Let’s define some basic terms and concepts:

Page is simply a unit of memory allocation, pretty much like a block in the database world. The standard page size on Linux is 4096 bytes
Huge page is pretty much what the name suggests: it’s a page that is much bigger in size than the normal page (the default on Linux is 2MB). Its purpose is to decrease the overhead on converting logical memory addresses to physical ones. Unlike normal pages, huge pages are static in nature (allocated during startup and not swapped out), with the exception of Transparent Huge Pages (see below)
Transparent Huge Pages (THP) a mechanism for controlling huge pages with minimum interference from the system administrator. THPs can be broken down to normal pages and swapped out, although every effort to avoid doing so is made by the OS. THPs are not compatible with Oracle AMM option and Oracle’s general recommendation is to avoid using THPs on Linux altogether
Page fault is a situation when the Linux kernel is trying to access a memory page, and something doesn’t go quite as planned — either the page is not in the physical memory, or permissions aren’t right, etc. It’s technically an exception, but it’s caught and dealt with on a low level, so it doesn’t really break anything (except in some rare severe cases)
Major (hard) vs minor (soft) fault — to simplify things a little bit, a major fault is one that results in disk I/O. A minor fault is when the page is physically in memory, it’s just that some sort of low lever “paperwork” needs to be done before it can be accessed by the requesting process
Paging is the process of moving pages between the memory and disk (the swap partition), normally happens when there’s some degree of memory pressure. However, Linux tries to be proactive when it comes to swapping, so it can also happen when there is still free memory available
Swapping nowadays is a synonym of paging (at least on Linux). In old times, swapping was referring to a less granular form of memory management when instead of individual pages, the OS would move the entire process space between the memory and disk
Swappiness a numeric parameter controlling how proactive Linux wants to be when it comes to swapping. Not to be messed with (unless you really know what you’re doing)
Paging-out(swapping-out) vs paging-in(swapping-in) the two phases of paging (swapping) activity: moving pages to the disk and back into memory from the disk. From the end user perspective, paging-out just sets the scene for the slowdown, by removing the pages that a process may need later on from the memory. It is the paging-in that follows that makes everything (well, not literally everything — mostly the processes whose pages got swapped out) go slow. A significant amount of time can elapse between the two, explaining why sometimes swapping can be seen with enough free memory present.
Page cache is the part of memory allocated by Linux to speed up I/O operations. Shrinks rapidly when there is memory pressure. Explains why a system may appear to be always to be running low on memory on Linux
NUMA stands for non-uniform memory access. On NUMA systems, memory is broken down into NUMA-nodes, each associated with a group of CPUs which can access it faster. NUMA can hide memory pressure (enough free memory overall, but not enough on some NUMA nodes).

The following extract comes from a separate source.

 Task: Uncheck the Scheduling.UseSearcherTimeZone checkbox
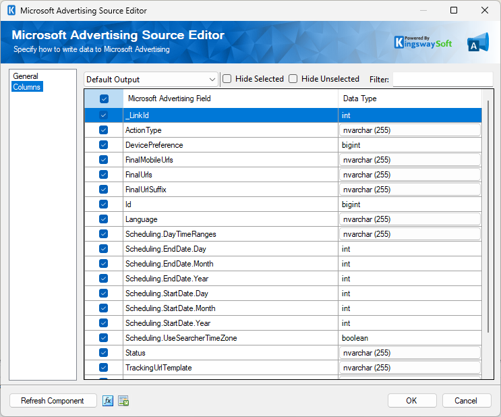click(104, 338)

OS system-level tools and metrics

Having sorted the terminology, we can now move on to examining the metrics that help describe memory pressure and tools that expose them.

First, the metrics. What you are primarily interested in when analyzing potential memory pressure, is:

  1. how much free/used physical memory you have
  2. what are your memory reserves
  3. how is free/used memory distributed by page size
  4. how much memory has been swapped out
  5. how much swapping (paging) is going on in each direction
  6. how many processes are running and how many are prevented from running by something.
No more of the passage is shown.